• Dataset entries:

____________________

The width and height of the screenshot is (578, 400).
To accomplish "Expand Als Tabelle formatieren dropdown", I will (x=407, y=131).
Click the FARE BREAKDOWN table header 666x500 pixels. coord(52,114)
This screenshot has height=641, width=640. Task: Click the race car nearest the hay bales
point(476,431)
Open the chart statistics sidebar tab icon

____________________

• YOUR INSTRUCTIONS:
The required result is an exact repetition of the lines from the one containing "Click the FARE" through the last line of the data.

• ANSWER TO THIS PROBLEM:
Click the FARE BREAKDOWN table header 666x500 pixels. coord(52,114)
This screenshot has height=641, width=640. Task: Click the race car nearest the hay bales
point(476,431)
Open the chart statistics sidebar tab icon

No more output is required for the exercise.